### Problem statement
Since each line must match the original, copy out the records with no differences at all.

### Material for this exercise

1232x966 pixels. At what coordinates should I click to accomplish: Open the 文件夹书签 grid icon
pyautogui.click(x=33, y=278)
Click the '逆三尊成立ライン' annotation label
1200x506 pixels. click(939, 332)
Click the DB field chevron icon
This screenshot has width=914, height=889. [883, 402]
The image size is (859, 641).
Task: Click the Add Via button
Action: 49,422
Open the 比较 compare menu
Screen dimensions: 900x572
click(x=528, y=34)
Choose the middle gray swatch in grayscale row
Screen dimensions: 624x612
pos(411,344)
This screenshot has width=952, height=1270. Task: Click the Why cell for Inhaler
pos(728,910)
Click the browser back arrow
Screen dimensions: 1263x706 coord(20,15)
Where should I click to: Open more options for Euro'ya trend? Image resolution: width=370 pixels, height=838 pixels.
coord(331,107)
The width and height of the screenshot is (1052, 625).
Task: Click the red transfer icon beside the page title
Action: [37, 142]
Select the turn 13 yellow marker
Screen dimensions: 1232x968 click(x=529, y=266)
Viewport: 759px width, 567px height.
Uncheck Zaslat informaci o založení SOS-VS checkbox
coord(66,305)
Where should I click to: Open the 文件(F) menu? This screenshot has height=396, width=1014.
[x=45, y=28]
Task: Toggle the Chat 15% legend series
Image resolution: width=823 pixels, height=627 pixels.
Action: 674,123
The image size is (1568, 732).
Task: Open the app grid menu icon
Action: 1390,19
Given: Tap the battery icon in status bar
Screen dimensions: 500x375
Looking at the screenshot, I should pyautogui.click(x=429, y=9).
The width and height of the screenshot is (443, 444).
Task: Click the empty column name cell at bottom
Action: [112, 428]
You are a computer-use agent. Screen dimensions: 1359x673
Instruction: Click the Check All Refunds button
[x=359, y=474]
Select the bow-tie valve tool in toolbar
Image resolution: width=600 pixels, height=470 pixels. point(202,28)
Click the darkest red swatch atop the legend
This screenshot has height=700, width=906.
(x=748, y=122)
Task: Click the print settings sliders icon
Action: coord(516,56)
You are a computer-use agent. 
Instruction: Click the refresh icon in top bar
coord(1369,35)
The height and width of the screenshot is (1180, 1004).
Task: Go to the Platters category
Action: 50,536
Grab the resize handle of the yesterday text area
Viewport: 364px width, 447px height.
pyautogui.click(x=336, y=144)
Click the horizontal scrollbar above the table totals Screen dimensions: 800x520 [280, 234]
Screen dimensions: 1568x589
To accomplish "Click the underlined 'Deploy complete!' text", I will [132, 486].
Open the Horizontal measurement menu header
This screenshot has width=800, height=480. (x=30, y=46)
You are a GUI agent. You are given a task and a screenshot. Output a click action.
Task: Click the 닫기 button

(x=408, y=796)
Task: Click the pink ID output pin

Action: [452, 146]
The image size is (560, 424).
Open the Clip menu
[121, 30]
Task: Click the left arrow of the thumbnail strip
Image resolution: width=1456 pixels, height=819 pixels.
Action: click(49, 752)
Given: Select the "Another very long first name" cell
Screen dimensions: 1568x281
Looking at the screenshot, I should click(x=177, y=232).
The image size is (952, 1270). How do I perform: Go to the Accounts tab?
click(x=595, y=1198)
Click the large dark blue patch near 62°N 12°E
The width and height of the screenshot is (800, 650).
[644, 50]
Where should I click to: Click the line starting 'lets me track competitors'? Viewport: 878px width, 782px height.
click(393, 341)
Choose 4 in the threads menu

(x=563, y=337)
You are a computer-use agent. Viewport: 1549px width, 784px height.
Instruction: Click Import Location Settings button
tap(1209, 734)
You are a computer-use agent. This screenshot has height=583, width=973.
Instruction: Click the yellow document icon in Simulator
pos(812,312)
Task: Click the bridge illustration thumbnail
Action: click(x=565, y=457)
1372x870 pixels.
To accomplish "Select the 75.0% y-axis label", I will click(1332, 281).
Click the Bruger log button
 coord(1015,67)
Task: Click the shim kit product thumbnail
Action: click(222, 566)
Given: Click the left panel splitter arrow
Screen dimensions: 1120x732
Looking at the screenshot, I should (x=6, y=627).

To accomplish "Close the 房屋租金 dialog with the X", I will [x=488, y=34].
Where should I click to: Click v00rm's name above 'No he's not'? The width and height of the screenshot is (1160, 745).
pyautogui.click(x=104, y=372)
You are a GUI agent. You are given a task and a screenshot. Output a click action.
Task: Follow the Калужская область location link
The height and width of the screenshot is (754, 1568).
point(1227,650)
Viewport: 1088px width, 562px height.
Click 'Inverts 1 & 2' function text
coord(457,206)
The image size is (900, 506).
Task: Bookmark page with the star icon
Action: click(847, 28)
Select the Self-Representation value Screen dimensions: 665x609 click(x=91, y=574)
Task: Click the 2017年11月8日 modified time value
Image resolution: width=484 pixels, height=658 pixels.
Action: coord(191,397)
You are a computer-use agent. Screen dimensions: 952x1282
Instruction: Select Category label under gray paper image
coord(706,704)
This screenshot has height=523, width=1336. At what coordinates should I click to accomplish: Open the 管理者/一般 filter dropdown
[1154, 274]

### Output of the task
1232x966 pixels. At what coordinates should I click to accomplish: Open the 文件夹书签 grid icon
pyautogui.click(x=33, y=278)
Click the '逆三尊成立ライン' annotation label
1200x506 pixels. click(939, 332)
Click the DB field chevron icon
This screenshot has width=914, height=889. [883, 402]
The image size is (859, 641).
Task: Click the Add Via button
Action: 49,422
Open the 比较 compare menu
Screen dimensions: 900x572
click(x=528, y=34)
Choose the middle gray swatch in grayscale row
Screen dimensions: 624x612
pos(411,344)
This screenshot has width=952, height=1270. Task: Click the Why cell for Inhaler
pos(728,910)
Click the browser back arrow
Screen dimensions: 1263x706 coord(20,15)
Where should I click to: Open more options for Euro'ya trend? Image resolution: width=370 pixels, height=838 pixels.
coord(331,107)
The width and height of the screenshot is (1052, 625).
Task: Click the red transfer icon beside the page title
Action: [37, 142]
Select the turn 13 yellow marker
Screen dimensions: 1232x968 click(x=529, y=266)
Viewport: 759px width, 567px height.
Uncheck Zaslat informaci o založení SOS-VS checkbox
coord(66,305)
Where should I click to: Open the 文件(F) menu? This screenshot has height=396, width=1014.
[x=45, y=28]
Task: Toggle the Chat 15% legend series
Image resolution: width=823 pixels, height=627 pixels.
Action: 674,123
The image size is (1568, 732).
Task: Open the app grid menu icon
Action: 1390,19
Given: Tap the battery icon in status bar
Screen dimensions: 500x375
Looking at the screenshot, I should pyautogui.click(x=429, y=9).
The width and height of the screenshot is (443, 444).
Task: Click the empty column name cell at bottom
Action: [112, 428]
You are a computer-use agent. Screen dimensions: 1359x673
Instruction: Click the Check All Refunds button
[x=359, y=474]
Select the bow-tie valve tool in toolbar
Image resolution: width=600 pixels, height=470 pixels. point(202,28)
Click the darkest red swatch atop the legend
This screenshot has height=700, width=906.
(x=748, y=122)
Task: Click the print settings sliders icon
Action: coord(516,56)
You are a computer-use agent. 
Instruction: Click the refresh icon in top bar
coord(1369,35)
The height and width of the screenshot is (1180, 1004).
Task: Go to the Platters category
Action: 50,536
Grab the resize handle of the yesterday text area
Viewport: 364px width, 447px height.
pyautogui.click(x=336, y=144)
Click the horizontal scrollbar above the table totals Screen dimensions: 800x520 [280, 234]
Screen dimensions: 1568x589
To accomplish "Click the underlined 'Deploy complete!' text", I will [132, 486].
Open the Horizontal measurement menu header
This screenshot has width=800, height=480. (x=30, y=46)
You are a GUI agent. You are given a task and a screenshot. Output a click action.
Task: Click the 닫기 button

(x=408, y=796)
Task: Click the pink ID output pin

Action: [452, 146]
The image size is (560, 424).
Open the Clip menu
[121, 30]
Task: Click the left arrow of the thumbnail strip
Image resolution: width=1456 pixels, height=819 pixels.
Action: click(49, 752)
Given: Select the "Another very long first name" cell
Screen dimensions: 1568x281
Looking at the screenshot, I should click(x=177, y=232).
The image size is (952, 1270). How do I perform: Go to the Accounts tab?
click(x=595, y=1198)
Click the large dark blue patch near 62°N 12°E
The width and height of the screenshot is (800, 650).
[644, 50]
Where should I click to: Click the line starting 'lets me track competitors'? Viewport: 878px width, 782px height.
click(393, 341)
Choose 4 in the threads menu

(x=563, y=337)
You are a computer-use agent. Viewport: 1549px width, 784px height.
Instruction: Click Import Location Settings button
tap(1209, 734)
You are a computer-use agent. This screenshot has height=583, width=973.
Instruction: Click the yellow document icon in Simulator
pos(812,312)
Task: Click the bridge illustration thumbnail
Action: click(x=565, y=457)
1372x870 pixels.
To accomplish "Select the 75.0% y-axis label", I will click(1332, 281).
Click the Bruger log button
 coord(1015,67)
Task: Click the shim kit product thumbnail
Action: click(222, 566)
Given: Click the left panel splitter arrow
Screen dimensions: 1120x732
Looking at the screenshot, I should (x=6, y=627).

To accomplish "Close the 房屋租金 dialog with the X", I will [x=488, y=34].
Where should I click to: Click v00rm's name above 'No he's not'? The width and height of the screenshot is (1160, 745).
pyautogui.click(x=104, y=372)
You are a GUI agent. You are given a task and a screenshot. Output a click action.
Task: Follow the Калужская область location link
The height and width of the screenshot is (754, 1568).
point(1227,650)
Viewport: 1088px width, 562px height.
Click 'Inverts 1 & 2' function text
coord(457,206)
The image size is (900, 506).
Task: Bookmark page with the star icon
Action: click(847, 28)
Select the Self-Representation value Screen dimensions: 665x609 click(x=91, y=574)
Task: Click the 2017年11月8日 modified time value
Image resolution: width=484 pixels, height=658 pixels.
Action: coord(191,397)
You are a computer-use agent. Screen dimensions: 952x1282
Instruction: Select Category label under gray paper image
coord(706,704)
This screenshot has height=523, width=1336. At what coordinates should I click to accomplish: Open the 管理者/一般 filter dropdown
[1154, 274]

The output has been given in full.